Whereas for a sample size n = 25, the standard error of the coefficients was about 0.2, for a sample size of n = 400, sixteen times bigger, the standard deviation is four times smaller: about 0.05.

We repeated this process for each of the other sample sizes. Table 19.1 reports the results.
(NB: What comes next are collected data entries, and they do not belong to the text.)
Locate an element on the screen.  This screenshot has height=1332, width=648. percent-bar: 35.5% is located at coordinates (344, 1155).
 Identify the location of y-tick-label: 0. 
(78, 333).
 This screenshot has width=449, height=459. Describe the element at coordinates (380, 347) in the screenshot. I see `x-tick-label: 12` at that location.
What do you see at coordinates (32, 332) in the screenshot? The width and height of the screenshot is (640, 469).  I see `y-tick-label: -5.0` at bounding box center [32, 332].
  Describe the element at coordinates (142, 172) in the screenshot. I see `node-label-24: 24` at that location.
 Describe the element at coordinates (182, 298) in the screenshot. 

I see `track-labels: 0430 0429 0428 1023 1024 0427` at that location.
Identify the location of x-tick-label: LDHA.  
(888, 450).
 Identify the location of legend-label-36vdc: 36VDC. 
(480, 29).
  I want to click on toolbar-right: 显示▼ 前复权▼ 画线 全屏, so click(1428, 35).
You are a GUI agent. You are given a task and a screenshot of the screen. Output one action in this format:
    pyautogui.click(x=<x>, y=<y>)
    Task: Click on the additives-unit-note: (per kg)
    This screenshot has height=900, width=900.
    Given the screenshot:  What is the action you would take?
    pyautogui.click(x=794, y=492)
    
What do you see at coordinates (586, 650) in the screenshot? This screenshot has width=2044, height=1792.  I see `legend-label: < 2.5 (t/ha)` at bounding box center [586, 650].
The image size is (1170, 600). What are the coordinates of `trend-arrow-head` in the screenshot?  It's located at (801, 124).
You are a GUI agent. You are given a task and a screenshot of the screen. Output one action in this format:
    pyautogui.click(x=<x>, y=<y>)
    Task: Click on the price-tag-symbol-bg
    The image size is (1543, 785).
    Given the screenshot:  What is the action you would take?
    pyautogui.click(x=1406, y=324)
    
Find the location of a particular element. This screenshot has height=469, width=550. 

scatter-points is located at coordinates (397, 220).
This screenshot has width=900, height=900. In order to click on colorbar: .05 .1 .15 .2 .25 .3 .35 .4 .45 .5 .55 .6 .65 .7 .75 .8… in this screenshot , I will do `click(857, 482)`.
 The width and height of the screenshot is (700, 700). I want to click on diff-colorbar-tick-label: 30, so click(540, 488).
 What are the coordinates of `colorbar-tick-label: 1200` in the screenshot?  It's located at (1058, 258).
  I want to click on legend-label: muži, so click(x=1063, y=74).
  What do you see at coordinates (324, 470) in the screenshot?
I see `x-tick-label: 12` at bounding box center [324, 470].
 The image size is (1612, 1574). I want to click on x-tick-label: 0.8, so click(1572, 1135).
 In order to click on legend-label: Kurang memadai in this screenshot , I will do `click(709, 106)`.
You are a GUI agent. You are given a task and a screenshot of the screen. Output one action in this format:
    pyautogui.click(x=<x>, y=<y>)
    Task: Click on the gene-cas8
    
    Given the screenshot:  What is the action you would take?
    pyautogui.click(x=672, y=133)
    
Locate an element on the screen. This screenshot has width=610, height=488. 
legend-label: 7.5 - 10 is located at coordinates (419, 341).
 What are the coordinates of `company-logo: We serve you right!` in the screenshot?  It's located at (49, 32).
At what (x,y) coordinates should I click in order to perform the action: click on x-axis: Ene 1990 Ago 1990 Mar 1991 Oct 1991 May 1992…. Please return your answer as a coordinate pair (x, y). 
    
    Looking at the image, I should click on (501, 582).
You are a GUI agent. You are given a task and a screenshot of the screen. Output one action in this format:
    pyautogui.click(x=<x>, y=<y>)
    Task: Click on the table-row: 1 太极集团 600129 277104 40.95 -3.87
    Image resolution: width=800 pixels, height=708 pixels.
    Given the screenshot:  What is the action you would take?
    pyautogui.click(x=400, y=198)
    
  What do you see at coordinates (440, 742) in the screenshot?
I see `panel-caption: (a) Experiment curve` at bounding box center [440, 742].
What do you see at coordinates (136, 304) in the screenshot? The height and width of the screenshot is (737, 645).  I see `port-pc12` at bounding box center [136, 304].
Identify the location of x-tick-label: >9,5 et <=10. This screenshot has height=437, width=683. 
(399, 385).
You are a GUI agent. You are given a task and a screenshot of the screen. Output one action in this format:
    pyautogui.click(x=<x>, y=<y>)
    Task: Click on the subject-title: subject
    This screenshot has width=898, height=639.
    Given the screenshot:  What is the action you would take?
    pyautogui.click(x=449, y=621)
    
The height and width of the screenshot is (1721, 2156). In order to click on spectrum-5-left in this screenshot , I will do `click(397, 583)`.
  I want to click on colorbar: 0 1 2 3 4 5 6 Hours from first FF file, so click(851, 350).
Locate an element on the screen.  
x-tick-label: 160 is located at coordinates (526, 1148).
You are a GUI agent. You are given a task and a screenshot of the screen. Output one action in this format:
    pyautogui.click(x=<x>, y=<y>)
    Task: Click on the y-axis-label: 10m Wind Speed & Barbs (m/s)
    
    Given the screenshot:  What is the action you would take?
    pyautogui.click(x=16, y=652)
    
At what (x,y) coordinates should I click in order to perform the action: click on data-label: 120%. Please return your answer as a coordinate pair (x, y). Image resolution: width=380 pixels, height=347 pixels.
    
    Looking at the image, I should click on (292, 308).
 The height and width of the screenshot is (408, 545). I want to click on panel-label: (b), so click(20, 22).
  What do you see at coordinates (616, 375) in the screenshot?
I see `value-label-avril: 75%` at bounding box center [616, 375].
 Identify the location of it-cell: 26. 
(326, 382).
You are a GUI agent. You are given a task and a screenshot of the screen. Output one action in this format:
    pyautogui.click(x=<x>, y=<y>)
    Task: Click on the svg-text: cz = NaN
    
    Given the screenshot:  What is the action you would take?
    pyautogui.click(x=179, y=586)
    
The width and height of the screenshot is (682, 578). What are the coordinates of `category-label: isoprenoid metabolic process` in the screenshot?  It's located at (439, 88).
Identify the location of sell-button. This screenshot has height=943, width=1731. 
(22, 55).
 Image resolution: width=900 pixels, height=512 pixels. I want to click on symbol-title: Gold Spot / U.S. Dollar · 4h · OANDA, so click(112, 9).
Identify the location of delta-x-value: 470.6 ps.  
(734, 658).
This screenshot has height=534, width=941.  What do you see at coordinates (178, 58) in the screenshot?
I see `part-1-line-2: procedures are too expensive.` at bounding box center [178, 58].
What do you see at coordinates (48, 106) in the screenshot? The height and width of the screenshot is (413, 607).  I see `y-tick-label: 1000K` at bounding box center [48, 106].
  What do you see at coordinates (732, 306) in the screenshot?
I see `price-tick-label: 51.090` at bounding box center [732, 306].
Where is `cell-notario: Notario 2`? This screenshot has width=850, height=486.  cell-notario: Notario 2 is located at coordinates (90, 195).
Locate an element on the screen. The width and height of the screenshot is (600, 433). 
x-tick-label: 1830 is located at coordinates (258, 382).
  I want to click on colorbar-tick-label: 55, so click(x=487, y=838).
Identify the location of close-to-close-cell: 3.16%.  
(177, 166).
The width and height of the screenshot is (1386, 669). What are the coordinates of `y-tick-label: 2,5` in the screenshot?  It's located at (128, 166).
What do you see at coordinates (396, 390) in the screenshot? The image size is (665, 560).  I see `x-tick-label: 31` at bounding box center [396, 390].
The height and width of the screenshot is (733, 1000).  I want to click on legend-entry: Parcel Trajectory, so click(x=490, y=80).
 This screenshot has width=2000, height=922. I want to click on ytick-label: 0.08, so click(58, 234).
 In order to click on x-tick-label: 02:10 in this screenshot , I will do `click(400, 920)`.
Table 19.1: Results of repeating the sampling variability trials for samples of varying sizes.
term n sampling_variance standard_error
(Intercept) 25 4.37e-02 0.20900
(Intercept) 100 9.85e-03 0.09920
(Intercept) 400 2.67e-03 0.05170
(Intercept) 1600 6.58e-04 0.02570
(Intercept) 6400 1.61e-04 0.01270
(Intercept) 25000 4.41e-05 0.00664
(Intercept) 100000 9.60e-06 0.00310
a 25 4.33e-02 0.20800
a 100 9.65e-03 0.09820
a 400 2.37e-03 0.04870
a 1600 5.85e-04 0.02420
a 6400 1.54e-04 0.01240
a 25000 3.90e-05 0.00625
a 100000 8.70e-06 0.00295
x 25 4.82e-02 0.22000
x 100 1.10e-02 0.10500
x 400 2.69e-03 0.05190
x 1600 6.49e-04 0.02550
x 6400 1.40e-04 0.01180
x 25000 4.16e-05 0.00645
x 100000 1.03e-05 0.00321

There is a pattern in Table 19.1. Every time we quadruple \(n\), the sampling variance decreases by a factor of four. Consequently, the standard error—which is just the square root of the sampling variance—goes down by a factor of 2, that is, \(\sqrt{4}\). (The pattern is not exact because there is also sampling variation in the trials, which are themselves a sample of all possible trials.)

Conclusion: The larger the sample size, the smaller the sampling variance. For a sample of size \(n\), the sampling variance will be proportional to \(1/n\). Or, in terms of the standard error: For a sample size of \(n\), the standard error will be proportional to \(1/\sqrt{\strut n}\).